This arises from a (very early) exercise in H. A. Priestley's Introduction to complex analysis. Given the transformation $\frac{z-1}{z+1}$ we were to find the invariant (=fixed?) points, which are $\pm$ i, and apply the transformation to various objects. When applied to the real axis, the transformation appeared to return the whole of the complex plane—every $z$ was included. I used the inverse point form for the real axis, ie $|z-i|=|z+i|$. substituted for $z$, and after multiplying through by $z+1$ and dividing through by $1-i$, (not sure whether this is legitimate...) obtained$$|z-1|=|iz-i|$$ which is true, I think, for all $z$.

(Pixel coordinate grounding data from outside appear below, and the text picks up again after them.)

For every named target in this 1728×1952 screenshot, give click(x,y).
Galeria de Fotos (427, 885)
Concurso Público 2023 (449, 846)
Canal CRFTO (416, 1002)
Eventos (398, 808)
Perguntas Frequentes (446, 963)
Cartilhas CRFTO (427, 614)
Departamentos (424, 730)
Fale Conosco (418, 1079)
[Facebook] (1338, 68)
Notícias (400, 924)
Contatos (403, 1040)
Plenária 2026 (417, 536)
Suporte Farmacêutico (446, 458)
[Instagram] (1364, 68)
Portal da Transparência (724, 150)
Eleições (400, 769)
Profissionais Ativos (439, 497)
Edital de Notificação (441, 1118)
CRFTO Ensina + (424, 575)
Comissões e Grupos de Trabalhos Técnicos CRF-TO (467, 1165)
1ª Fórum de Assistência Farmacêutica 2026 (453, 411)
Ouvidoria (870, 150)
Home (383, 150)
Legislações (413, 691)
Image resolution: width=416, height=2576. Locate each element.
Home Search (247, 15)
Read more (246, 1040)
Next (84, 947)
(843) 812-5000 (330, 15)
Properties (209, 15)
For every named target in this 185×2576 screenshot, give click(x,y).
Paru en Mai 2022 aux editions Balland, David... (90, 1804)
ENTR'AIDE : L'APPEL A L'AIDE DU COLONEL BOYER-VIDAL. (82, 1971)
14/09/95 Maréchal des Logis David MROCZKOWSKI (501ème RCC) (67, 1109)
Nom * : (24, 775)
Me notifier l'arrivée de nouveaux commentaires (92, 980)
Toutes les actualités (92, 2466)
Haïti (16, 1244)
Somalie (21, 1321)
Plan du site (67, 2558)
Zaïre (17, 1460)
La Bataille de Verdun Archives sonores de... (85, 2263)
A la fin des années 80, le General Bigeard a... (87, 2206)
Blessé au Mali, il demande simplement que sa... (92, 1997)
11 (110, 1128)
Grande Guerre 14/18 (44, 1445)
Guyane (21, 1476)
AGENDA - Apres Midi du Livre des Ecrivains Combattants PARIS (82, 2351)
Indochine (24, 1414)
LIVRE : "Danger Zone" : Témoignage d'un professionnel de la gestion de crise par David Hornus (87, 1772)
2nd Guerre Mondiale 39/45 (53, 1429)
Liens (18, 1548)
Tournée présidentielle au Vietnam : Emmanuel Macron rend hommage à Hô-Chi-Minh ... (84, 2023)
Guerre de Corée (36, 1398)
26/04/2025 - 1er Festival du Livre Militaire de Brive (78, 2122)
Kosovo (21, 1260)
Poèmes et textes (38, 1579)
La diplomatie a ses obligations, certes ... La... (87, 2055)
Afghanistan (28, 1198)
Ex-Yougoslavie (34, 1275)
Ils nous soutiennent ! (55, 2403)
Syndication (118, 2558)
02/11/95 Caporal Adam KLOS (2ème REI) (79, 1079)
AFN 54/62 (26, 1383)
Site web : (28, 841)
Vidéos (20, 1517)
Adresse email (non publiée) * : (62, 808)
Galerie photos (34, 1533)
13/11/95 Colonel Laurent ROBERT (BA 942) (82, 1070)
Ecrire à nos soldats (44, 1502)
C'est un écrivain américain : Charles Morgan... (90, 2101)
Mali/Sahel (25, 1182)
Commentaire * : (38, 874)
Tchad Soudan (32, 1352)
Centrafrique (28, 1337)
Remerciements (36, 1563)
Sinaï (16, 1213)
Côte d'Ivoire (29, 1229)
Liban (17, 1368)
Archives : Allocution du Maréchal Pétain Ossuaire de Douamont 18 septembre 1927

Later: I tried the same transformation on $|z|=2$ which doesn't go through $i$ or -$i$ either but it returned a perfectly normal looking circle...which didn't involve the 'fixed points' either.
The Möbius transformation $z \rightarrow f(z)=\frac {z-1}{z+1}$ can be re-written as:-
$z \rightarrow f(z) = \frac{(z-1)(\bar{z} + 1)}{(z+1)(\bar{z} + 1)} = \frac{|z|^2 -1 + 2i \text{Im}(z)}{|z+1|^2}$
If $z$ is on the real axis then $\text{Im}(z)=0$ so $f(z)$ is also real i.e. $f$ maps the real axis to itself.
If $z$ is on the imaginary axis then $|z+1|=|z-1|$ so $|f(z)|=1$ i.e. $f$ maps the imaginary axis to the unit circle.
If $|z|=1$ then $f(z) = \frac{2\text{Im}(z)}{|z+1|^2}$ which is purely imaginary i.e. $f$ maps the unit circle back to the imaginary axis.
$\pm i$ are mapped to themselves and $\infty \rightarrow 1 \rightarrow 0 \rightarrow -1 \rightarrow \infty$. In fact, you can show that $f^4(z)=z$ for all $z$.
In general, a Möbius transformation is a 1-1 mapping of the extended complex plane $C \cup {\infty}$ to itself. So the image of a subset of the complex plane (such as the real axis) cannot be the whole complex plane, otherwise the mapping would not be 1-1.